Yeah this forum has been great. After my first real break up I found my way to NC on my own, but only after much, much agony and needless self-torture while naively trying to maintain a friendship with my ex. People coming here immediately after break ups are in a great position to cut out a lot of that pain if they run with the advice we give.

 

I think this is better than talking with friends in some ways. Because of the anonymity we can offer more no bullsh*t advice, which is sometimes exactly what people need. Sometimes with well-meaning friends there's a little too much "Oh, well if you love her, and if you think she's the one, then go after her!" kind of thing.

 

On the other hand, people here are also really, really understanding of the grieving process and the patience required.
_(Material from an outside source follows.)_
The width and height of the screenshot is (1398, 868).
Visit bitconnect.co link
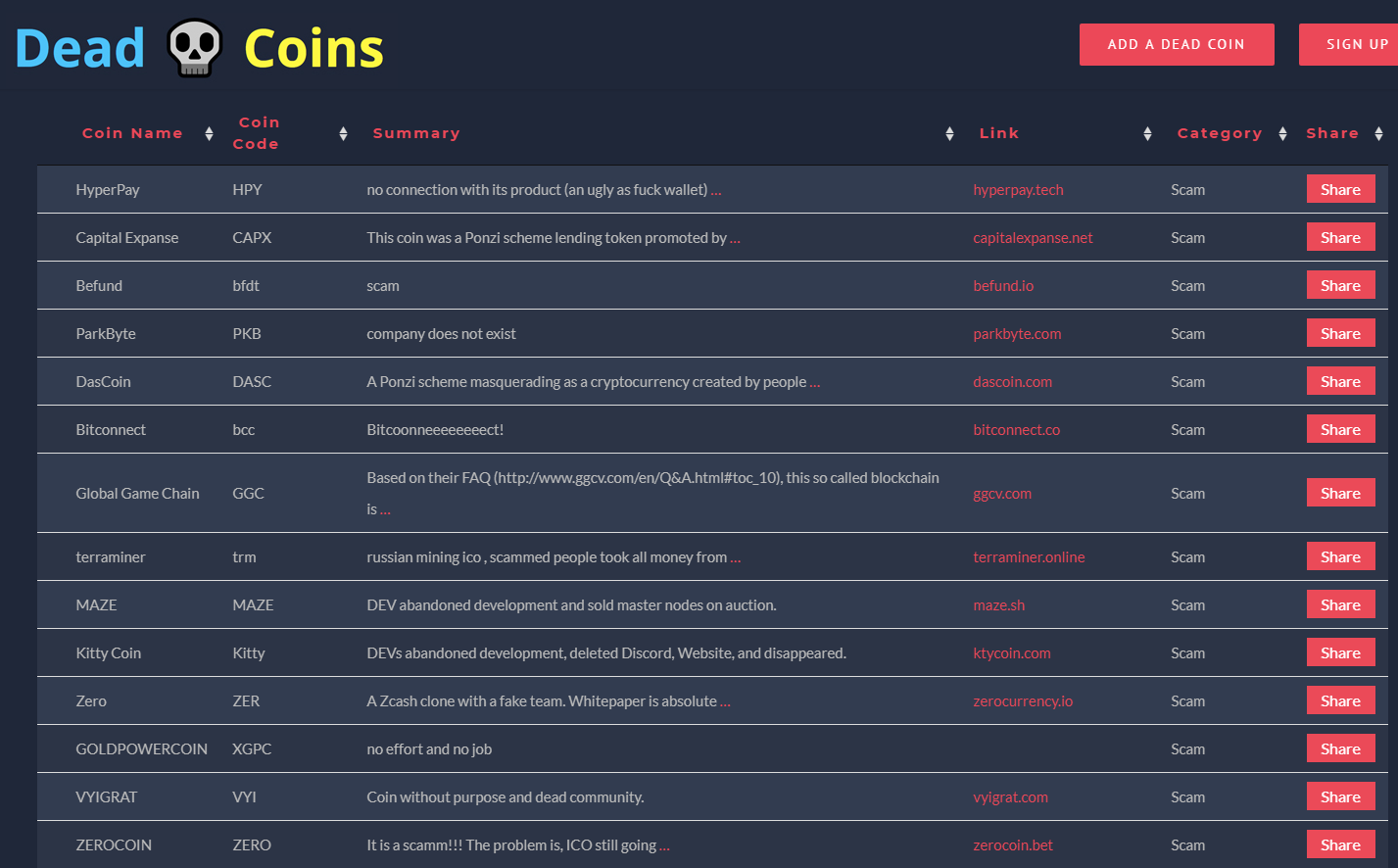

I've had friends say "Nevermind, onwards and upwards, you'll find someone new!" after just two or three days after a break up. I've even seen friends "like" changes in other people's relationship statuses and post things like, "Ohh you're back on the market!" Sadly, when you're grieving, even close friends sometimes don't really understand or want anything to do with that sadness, but people here are either going through it or have been through it recently enough that there's massive amounts of empathy underlying everything we say.

 

And, frankly, in those dark, terrible days in the first couple weeks post-break up you are going to be obsessing whatever happens, no doubt about it. If you obsess on Loveshack rather than over-loading your friendships or, God forbid, trying to use your ex as a source of support, then that can only be a good thing.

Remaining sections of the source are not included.